Capt. (Dutch army) to 1645; capt. of horse, regt. of Francis, Lord Hawley June-Nov. 1660; cornet, R. Horse Gds. (The Blues) 1661, lt. 1665-72.2

Commr. for militia, Rutland Mar. 1660, capt. of militia horse Apr. 1660, j.p. July 1660-82, 1689-d., dep. lt. Rutland c. Aug. 1660-82, 1690-d., Leics. 1667-?82; commr. for assessment, Rutland Aug. 1660-80, Glos. and Leics. 1661-3, 1664-80, 1689-90, loyal and indigent officers 1662, enclosures, Deeping fen 1665, recusants, Oxon. 1675.3

Biography

Sherard went abroad with his brother shortly before the Civil War, and took service in the Dutch army, in which he rose to the rank of captain. In 1645 he married the widow of a Cavalier colonel and converted her to Protestantism. A lover of field sports, he settled on a Rutland estate which had been in the family since the 15th century. Unlike his brother, he held no local office until the eve of the Restoration, and was listed by Roger Whitley as a Royalist.4

Sherard’s brother-in-law wrote on 14 Mar. 1660 that the gentry of Rutland were ‘resolved’ on him both as militia officer and knight of the shire.

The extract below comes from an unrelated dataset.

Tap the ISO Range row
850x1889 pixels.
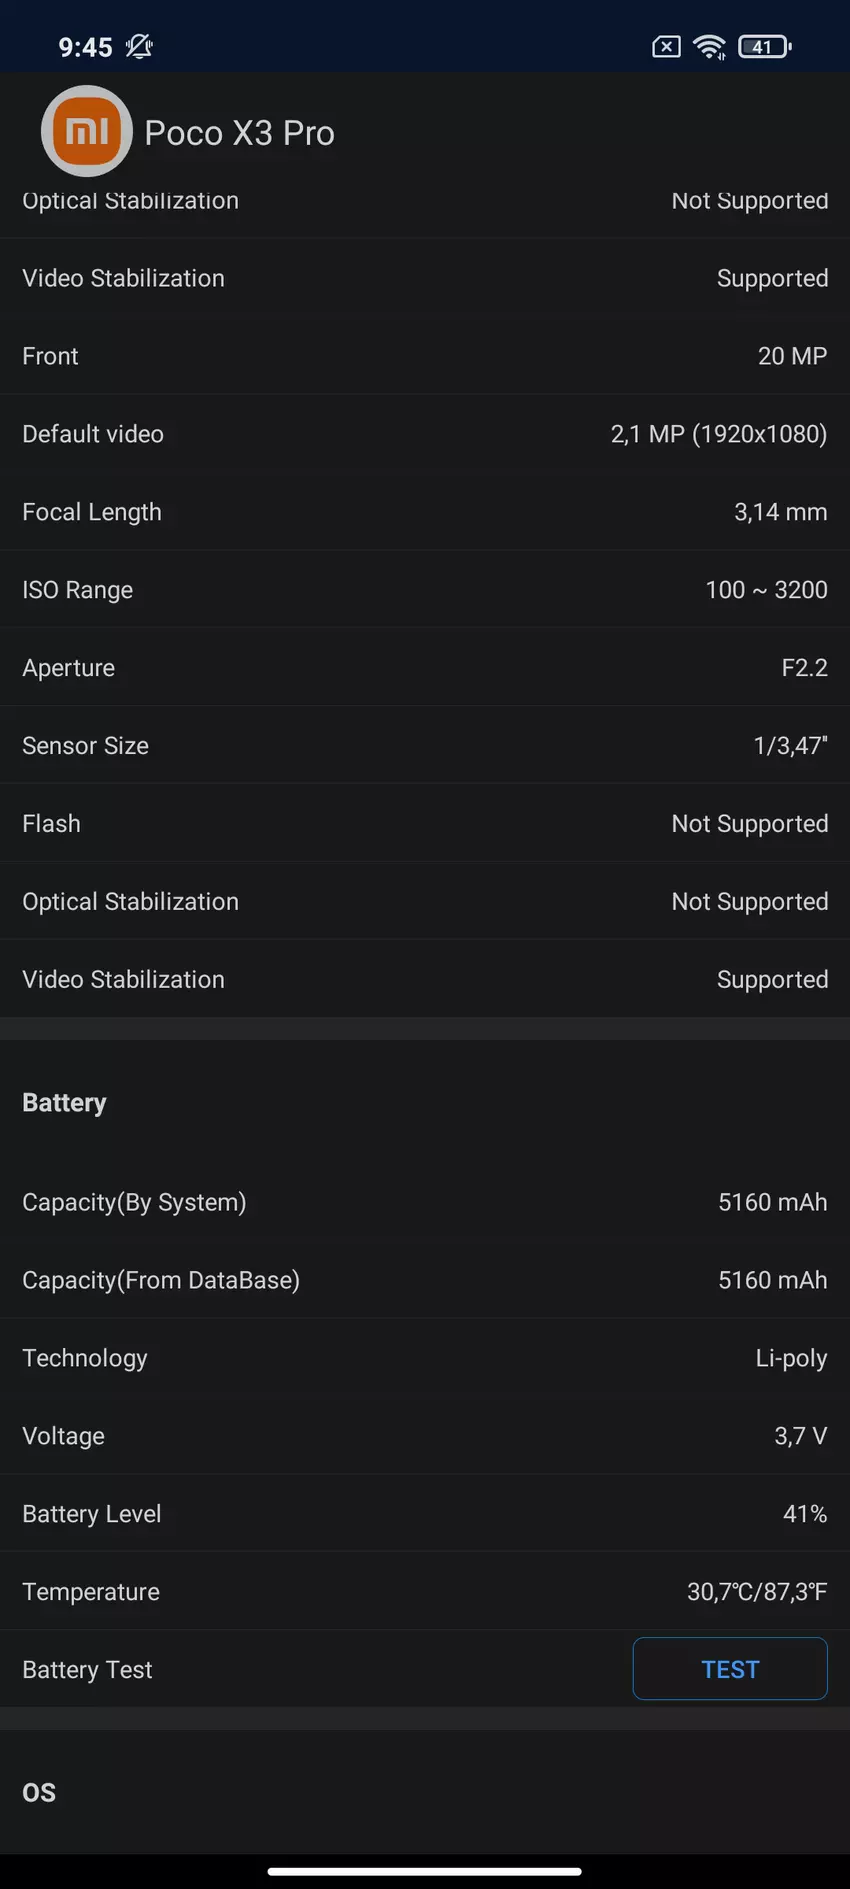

He was duly elected, and doubtless voted with the court party, but he was not active in the Convention. He was appointed to the committee of elections and privileges and five others. On 10 May he brought a message from the Lords about the instructions for the messengers to the King. He presented the loyal address from his county on the Restoration, and obtained a temporary commission in a Commonwealth regiment, which Sir Ralph Verney commented was not worth much. He was given leave to go to his regiment on 29 June, but had returned by the beginning of August, when his name appears on a private bill committee. After the recess he helped to consider the marital separation bill and the bill for draining the fens.5

Sherard was re-elected in 1661, probably without a contest. He was proposed for the order of the Royal Oak, with an estate of £600 p.a. An inactive Member of the Cavalier Parliament, he was appointed to 33 committees, of which the most important were for the corporations bill in the first session and the second conventicles bill (2 Mar. 1670). As an officer in The Blues until 1672, he was included in both lists of 1669-71 and in Flagellum Parliamentarium as a placeman. But he seems to have resigned his commission during the third Dutch war and gone into opposition. In the spring session of 1675 he was named to the committees to inquire into the state of Ireland and to prevent illegal exactions, and on 8 Nov. he proffered a paper concerning the alleged assault by a Jesuit on the convert Luzancy. Shaftesbury classed him as ‘doubly worthy’ in 1677.6

Re-elected to the Exclusion Parliaments, Sherard was again marked ‘worthy’ on Shaftesbury’s list. In 1679 he was appointed only to the committee on expiring laws and to one other on a private bill. He probably voted for exclusion, although he is said to have been absent from the division; but this may have been due to confusion with his brother. He left no trace on the records of the second and third Exclusion Parliaments. He was removed from local office in 1682, and took no further part in politics, his son Bennet replacing him as knight of the shire in the Convention. He was buried at Whissendine on 4 Mar. 1695.7

Ref Volumes: 1660-1690

Authors: M. W. Helms / Eveline Cruickshanks

Notes

  • 1. Lyons, Environs, iii. 296; Nichols, Leics. ii. 338, 346.
  • 2. Verney Mems. i. 176; Parl. Intell. 2 July 1660; CSP Dom. 1661-2, p. 162; 1664-5, p. 315; 1672-3, p. 606.
  • 3. Parl. Intell. 9 Apr. 1660.
  • 4. Verney Mems. i. 176.
  • 5. Verney Mems. ii. 159; BL, M636/17, Sir Ralph to Edmund Verney, 2 July 1660; VCH Rutland, i. 200-1.
  • 6. Grey, iii. 423.
  • 7. The Gen. vii. 45.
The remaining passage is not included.